Borges at a Movie Palace

Borges heard the overture before the picture, old fashioned, archaic like the labyrinthine Art Deco theater where Valentino once and always played a bullfighter. Borges was in America, in Texas where the South becomes the Southwest and the decay of the ante bellum gave way to the strutting cowboys of a young and vigorous nation. The picture was about those cowboys, what were then B-pictures of the sort that became archaeological and philological shortly after their release. The cowboys were not Borges’s gauchos, but their cousins, less flamboyant, revolvers and spurs rather than daggers and scarves. They were played by a charismatic aging actor on his way down and a miscast young star on the rise.  

As Borges watched the film, blurred in his declining vision, wind its way through its maze, the cowboys arriving in Chicago dirty and mud-caked and flush with their charismatic foreman at the head, taking their accustomed floor of a hotel, attracting the admiration of a young man in need of money, hot baths and negotiating prices of beef, their leader more cultured than the rest taking women who are not explicitly prostitutes but couldn’t be anything else to the opera before losing his stake in an all-night poker game, the young man providing a stake to finance another cattle drive, and from there the younger man becoming a hardened cowboy, ending after many trials at the same hotel this time with the young man commanding a bath and a woman and respect, Borges came to understand in the way a saint recognizes God that the picture was wrong. He saw the picture unfolding in all the permutations that might and should have been, the Aristotelian imperatives of drama ignored by a weak script and insipid direction that point invariably to the Platonic. The single film that becomes all films, the archetypal drama.

Borges saw the cowboys trapped in the open cage of a parched and barren plain, free to wander in all directions under a killing sun, the young man and the old cowboy the last to desiccate. The cattle stampeding. The river unseasonably dry. Victory of nature and the god before the Christian God, the Great God Pan, over man. A Comanche raid providing a suitably heroic end to the old cowboy and an opportunity for the young man to prove himself. The railroad barons raising the rates and reducing the cowboys to ruin, the triumph of the robber barons of the Eastern cities over the individualists of the Western plains. Civilization at its different stages from entirely raw to overcooked overwhelming the cowboy at a liminal and vulnerable stage.       

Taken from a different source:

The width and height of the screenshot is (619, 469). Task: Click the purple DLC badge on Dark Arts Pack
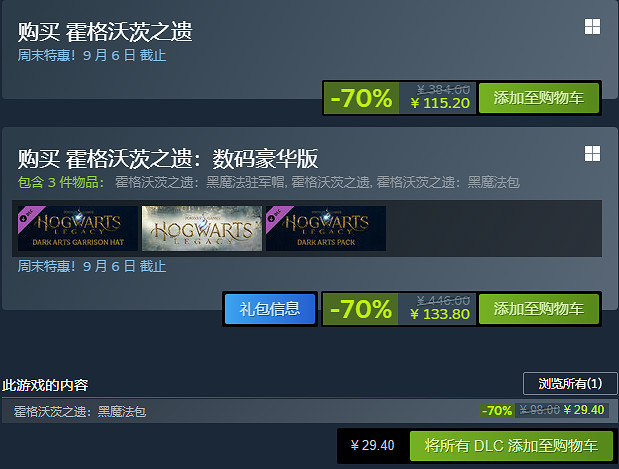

Borges saw the older cowboy forced to accept conventional work in Chicago after financial ruin at the poker table. A proud man, satisfied in his virility, spending his life with his testicles pinched by a suit and accumulating cash or losing his weekly pay every Saturday night, filled with bitter desire for another cattle drive and the open sky away from the smoking hell of Chicagoland. A Theodore Dreiser novel of finance and compelled and ineluctable behavior. Borges saw the older cowboy alone at the twilight of a long and painful life, a man who has outlived his era which ended when the railroad drove south and rendered the cattle drive obsolete. A modern kind of tragedy, of brave and strong men rendered superfluous by capital.

Borges saw the young cowboy bitten by a snake and dying a farcical death, rejected or loved by a woman and either story coming out about the same, or even succeeding and becoming the last member of a dying breed. Borges saw all these things, and he saw more.

He saw the human comedy, played on the stage and then on the screen. He saw the triumph and tragedy inherent in a fallen and redeemed mankind. He saw the ineffable God manifest in the world, evolving towards understanding of Itself. When the picture reached its ending intertitle, Borges for a moment saw what he spent his life seeking. He saw the God of Spinoza at the center of the labyrinth, and heard the strumming of gaucho’s guitars across a distant plain.

©2023 V.N. Ebert

2 responses to “Borges at a Movie Palace”

  1. “A proud man, satisfied in his virility, spending his life with his testicles pinched by a suit” – that is visceral.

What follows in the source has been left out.